*** Opening of Listed records ***
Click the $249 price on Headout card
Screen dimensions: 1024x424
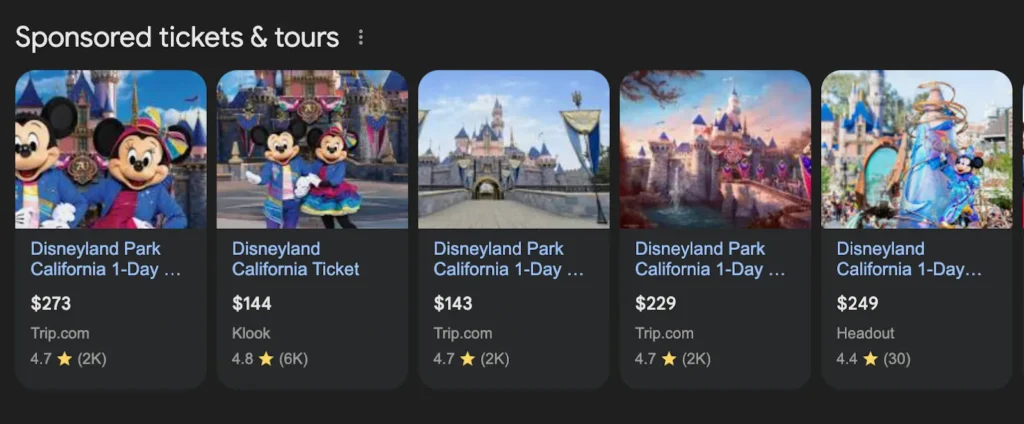point(857,303)
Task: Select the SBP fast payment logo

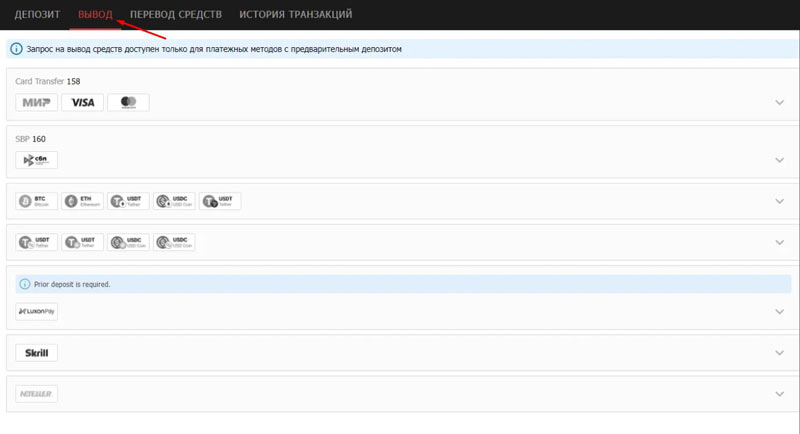Action: [37, 160]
*** Close of Listed records ***
What to work on → Every line of the data above should be repeated exactly. Omit the pictures.

Reply →
Click the $249 price on Headout card
Screen dimensions: 1024x424
point(857,303)
Task: Select the SBP fast payment logo

Action: [37, 160]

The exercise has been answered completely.